Town & City Name Sponsorships

I just wrote an article which published at Search Engine Land yesterday on the subject of some innovative and occasionally guerrilla marketing tactics that might be used to display advertising promotion via Google Maps. (See: Six Odd Tactics For Getting Ads Into Google Maps)

One aspect the article touches upon is how some smaller towns and cities might find it attractive to sell the rights to their names in return for sponsor dollars. I find this concept interesting, particularly as many municipalities have begun considering flogging the rights to name all sorts of things from auditoriums to subway stations to city service departments.

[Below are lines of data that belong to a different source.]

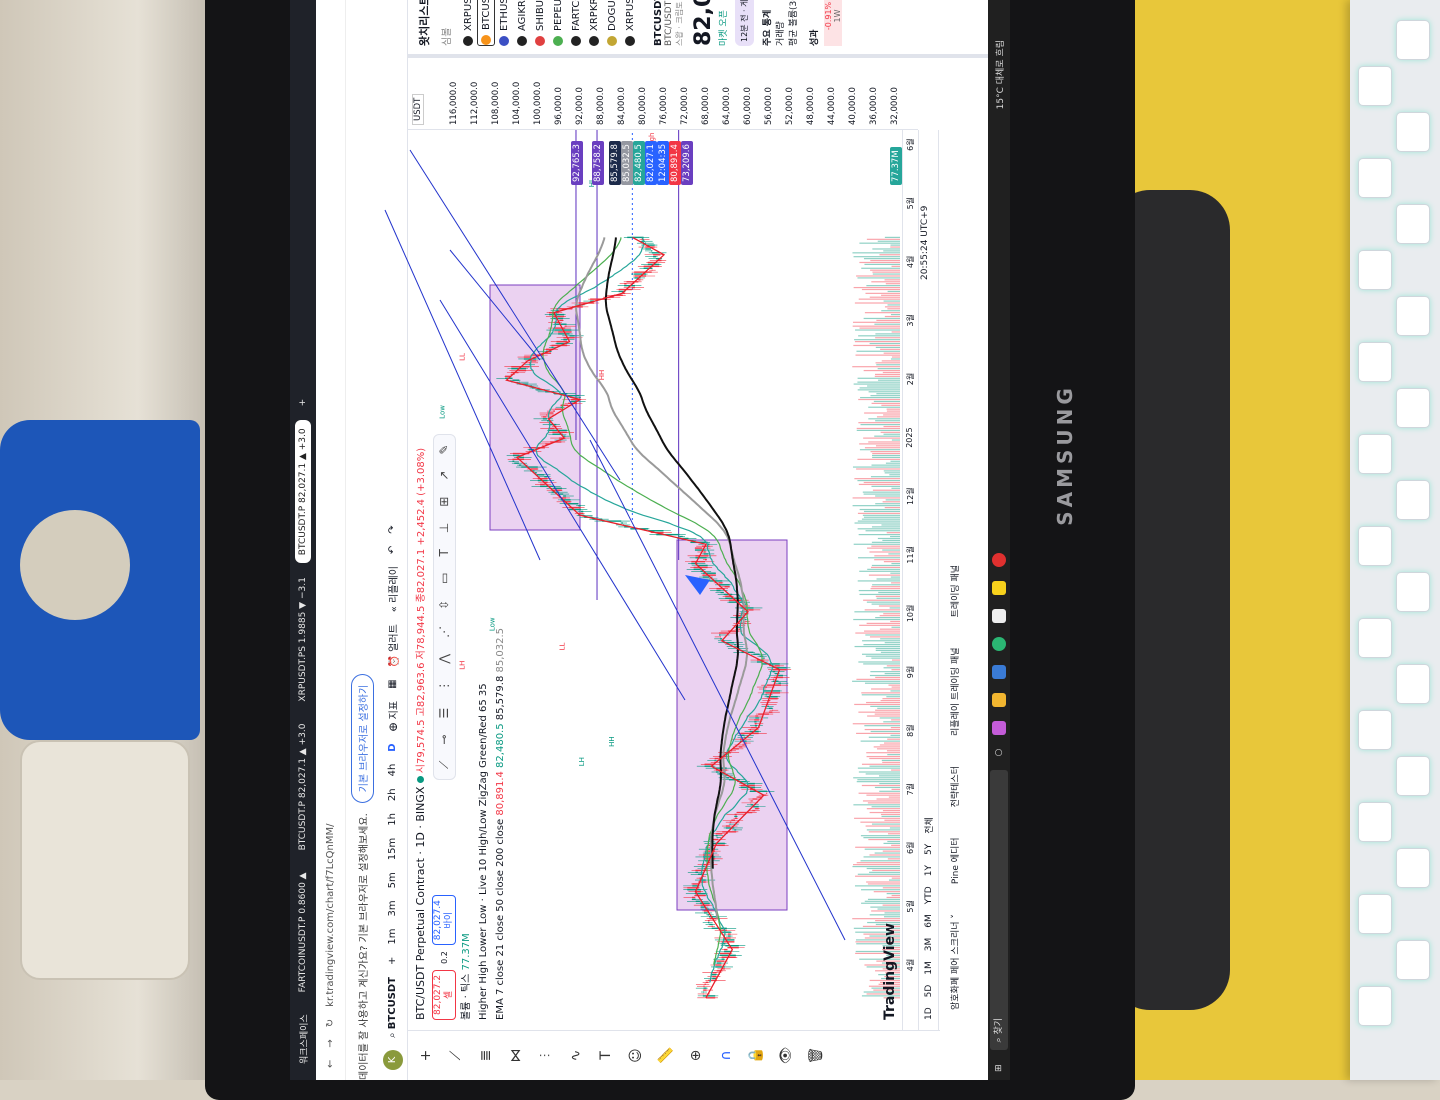 The width and height of the screenshot is (1440, 1100). What do you see at coordinates (999, 1068) in the screenshot?
I see `windows-start-icon: ⊞` at bounding box center [999, 1068].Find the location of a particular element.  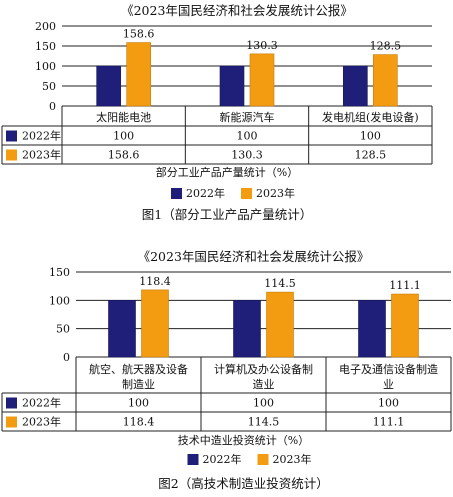

chart1-table-cell-1-2: 128.5 is located at coordinates (371, 156). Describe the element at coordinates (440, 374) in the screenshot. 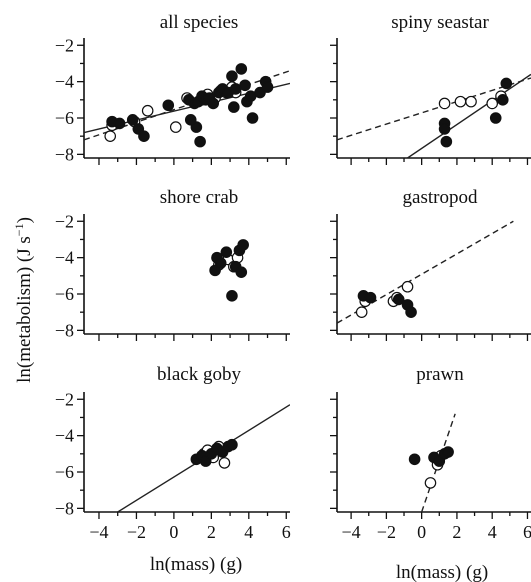

I see `panel-title-prawn: prawn` at that location.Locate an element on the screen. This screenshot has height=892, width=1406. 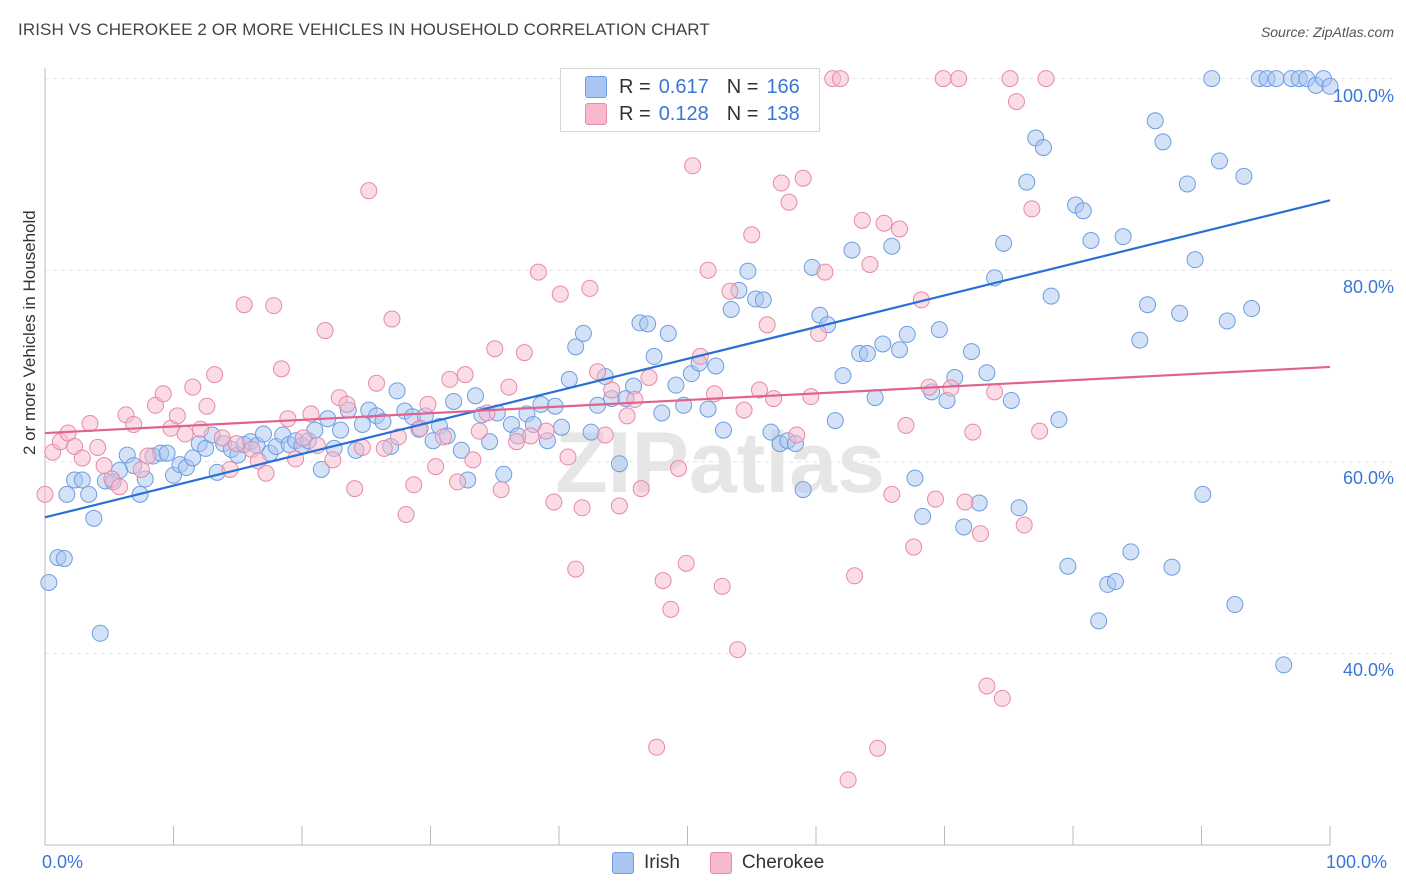
y-tick-label: 60.0% is located at coordinates (1368, 478).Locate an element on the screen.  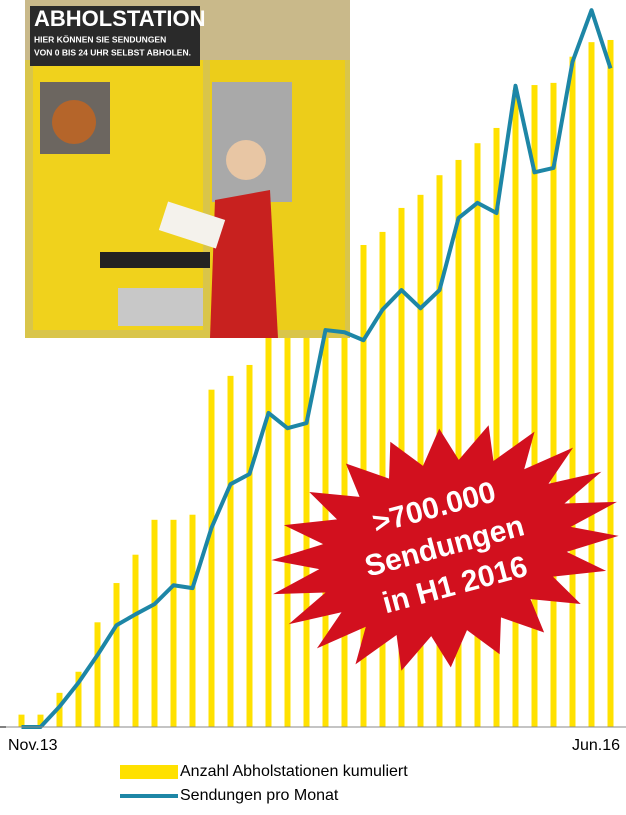
person-head is located at coordinates (246, 160).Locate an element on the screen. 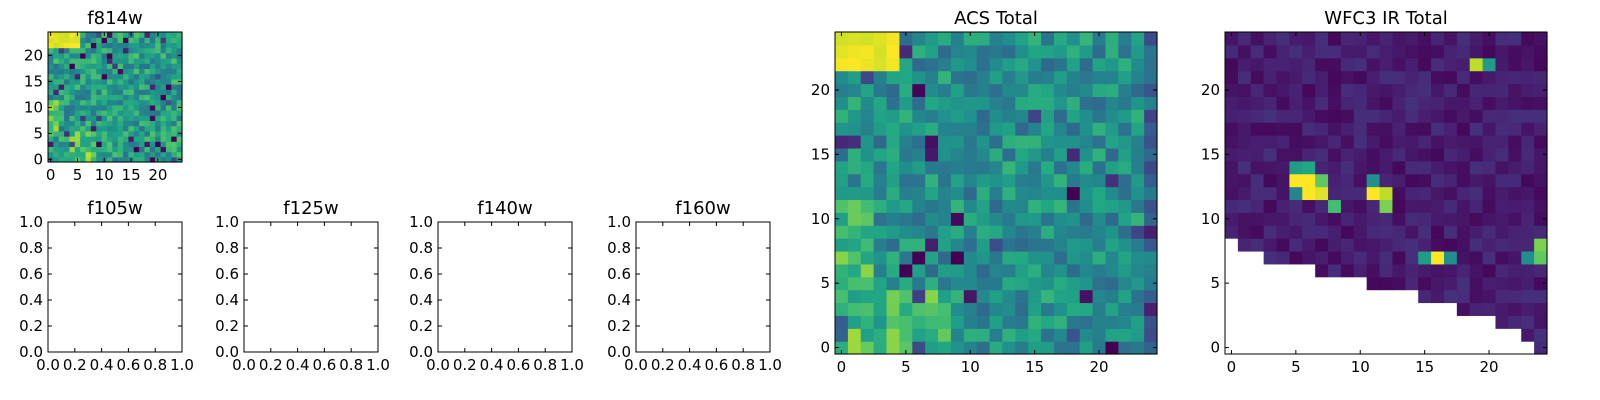  x-tick-label: 20 is located at coordinates (1098, 367). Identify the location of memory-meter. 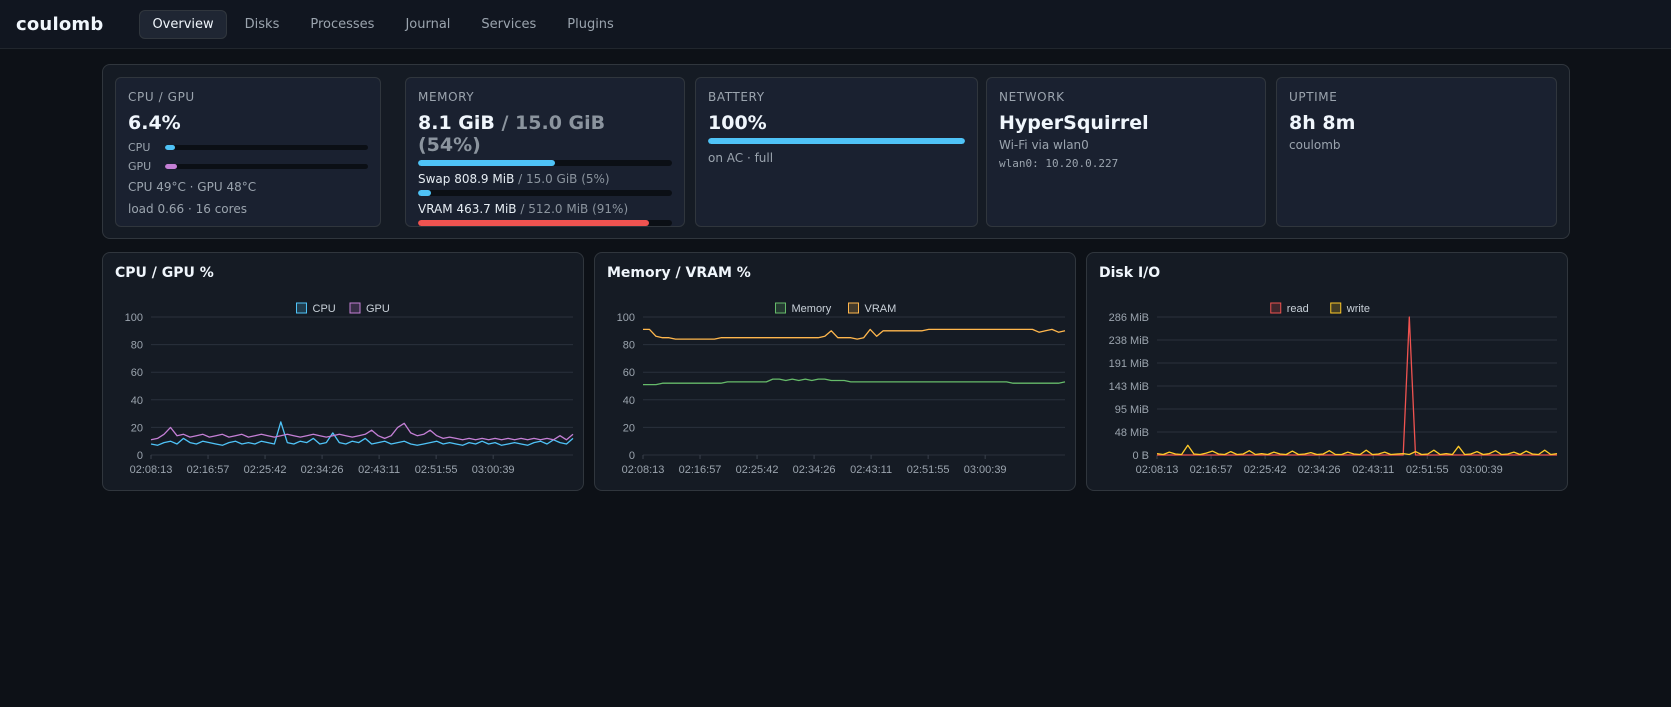
(545, 163).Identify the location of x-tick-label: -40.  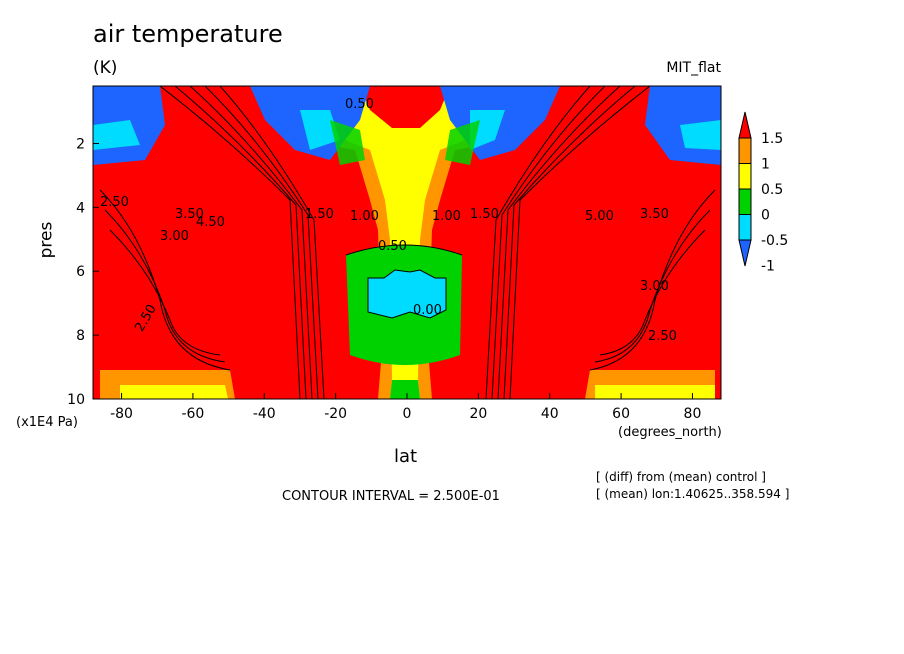
(264, 414).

In the article I mentioned “DISH, Texas” which sold its name a few years ago to a satellite dish company in return for free satellite TV service for all of its residents. While this is one of the more recent examples of “City Name Sponsorships”, it’s not the first. My coworker, Mike Churchill alerted me to the fact that the small town of “Truth or Consequences, New Mexico” actually changed its name from “Hot Springs” back in 1950 in order to win a radio contest.

Truth or Consequences, NM

The NBC radio program, “Truth or Consequences” offered to broadcast their show from the first town that renamed itself for the show.

In American history, quite a number of towns and cities went through various name transitions over time, but most of these monikers were inspired by people’s names or were descriptive in some way. These days, I suspect that most larger cities would find a lot of resistance to selling off their names — and for well-known cities they’d be losing a lot of “brand equity” if they dropped a well-known name. But, for small towns, there could potentially be a lot of places which might find large corporate investment attractive enough that they could overcome constituents’ resistance to name-change.

Selling a placename is bound to create controversy whenever it happens. Winnipeg’s plans to sell off naming rights on everything from parking meters to bus tickets and even city services has apparently gotten significant criticism.

Kalle Lasn, founder and editor-in-chief of Adbusters magazine, says selling off naming rights to city services is an example of backward and unimaginative thinking.

“It’s really depressing … They should learn how to be a little bit more innovative. There are ways of cutting back and ways of generating revenue that don’t include selling your soul to corporations.”

(Adbusters is famous for helping promote “Buy Nothing Day” and other anti-commercialism and anti-advertising philosophies.)

Regardless of the controversy, the prospect of abruptly having some saleable assets available is likely to prove too attractive to resist for many city managers during these cash-strapped times. I expect we’ll see some more instances of corporate-sponsored city names appearing in online mapping systems like Google Maps.